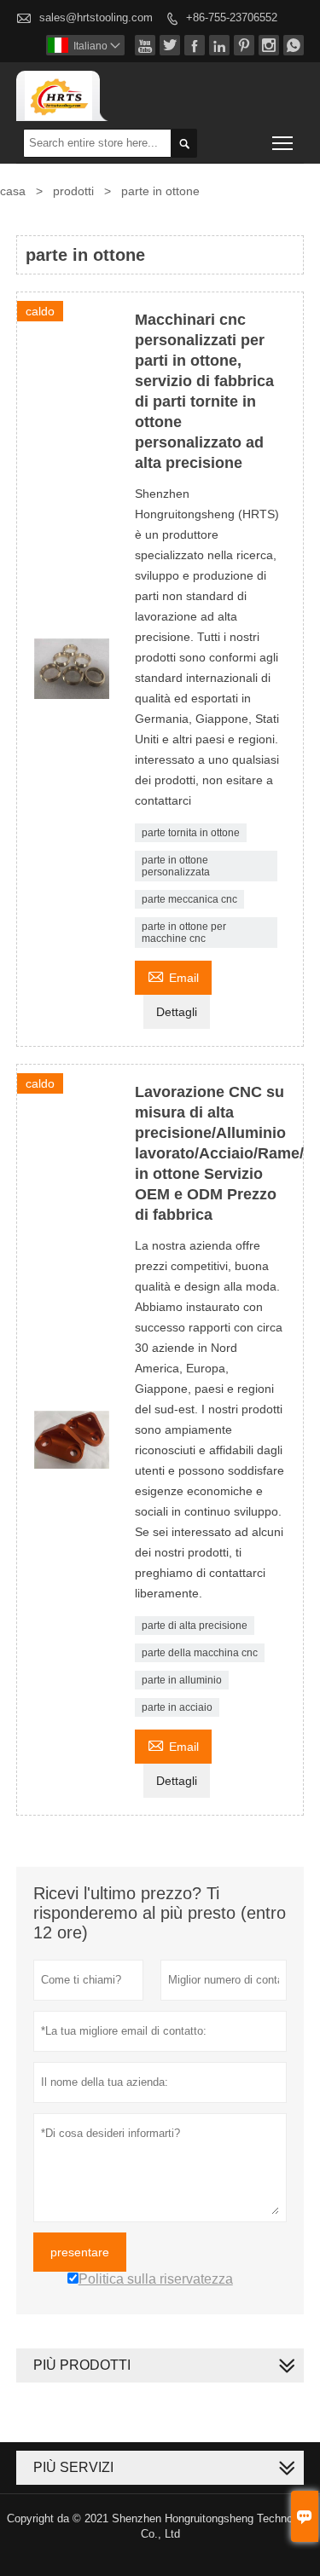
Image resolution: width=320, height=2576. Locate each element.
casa (13, 191)
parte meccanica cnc (189, 899)
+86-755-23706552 (231, 17)
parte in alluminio (182, 1680)
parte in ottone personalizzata (176, 866)
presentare (79, 2252)
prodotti (73, 191)
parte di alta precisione (194, 1626)
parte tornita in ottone (191, 833)
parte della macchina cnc (200, 1653)
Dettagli (176, 1012)
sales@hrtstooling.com (96, 17)
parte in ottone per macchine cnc (184, 932)
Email (173, 976)
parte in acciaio (177, 1707)
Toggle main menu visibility (283, 142)
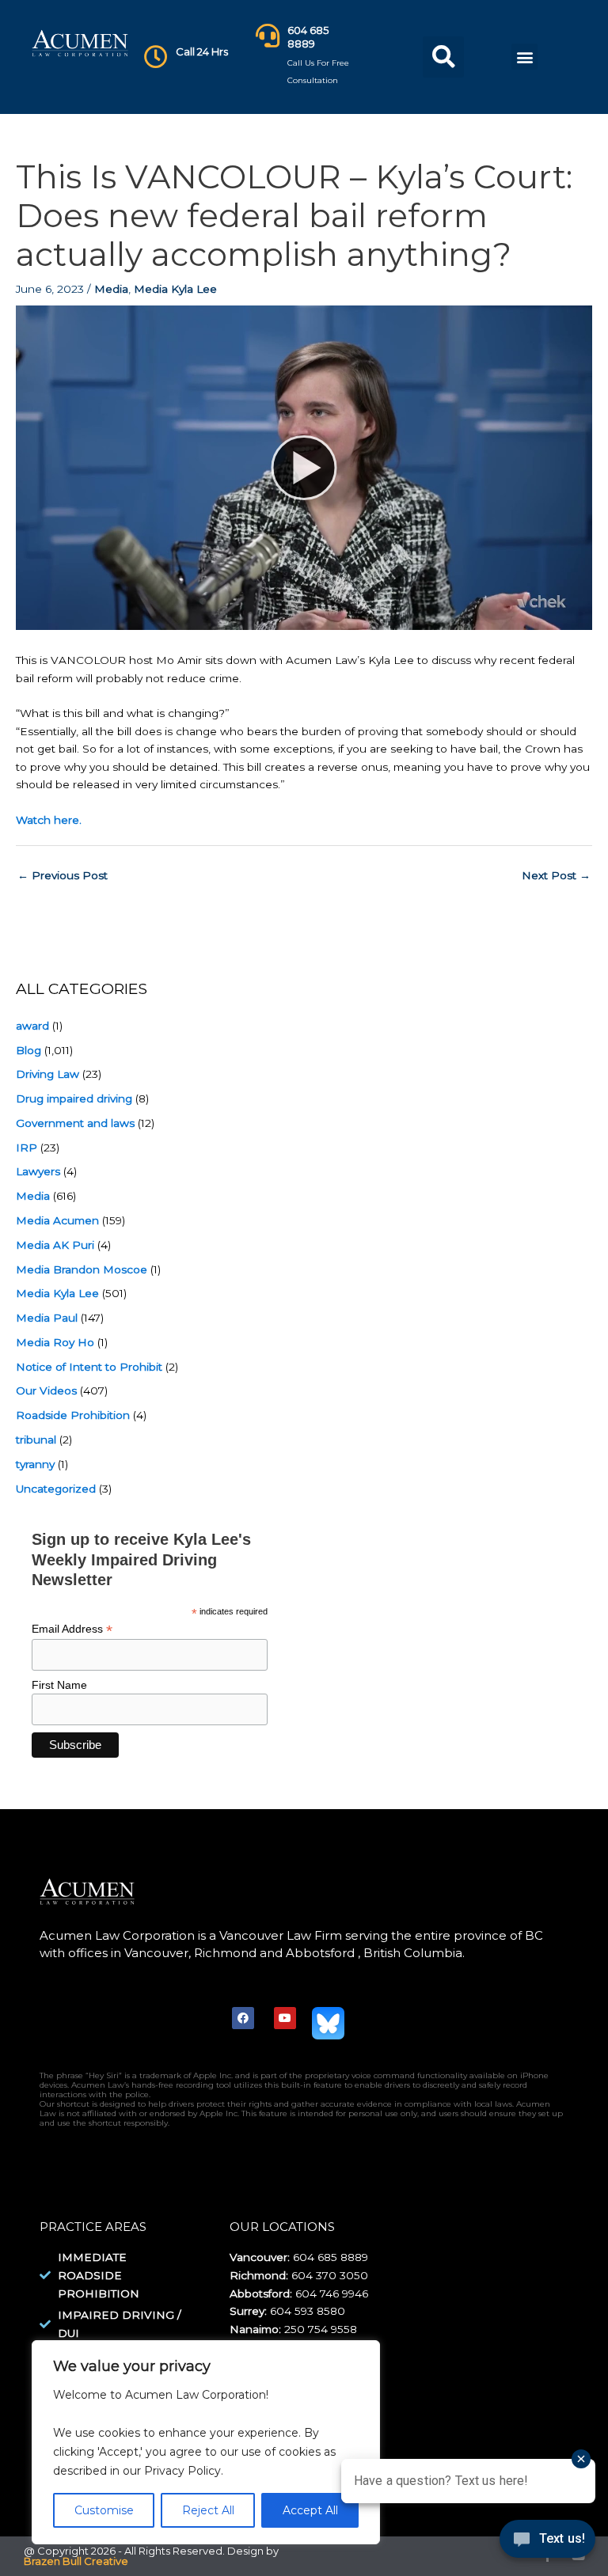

**Exercise brief**
Above are the records; copy each line from them that includes the string "ottone".

**Response below**
parte in ottone personalizzata (176, 866)
parte tornita in ottone (191, 833)
parte in ottone per macchine cnc (184, 932)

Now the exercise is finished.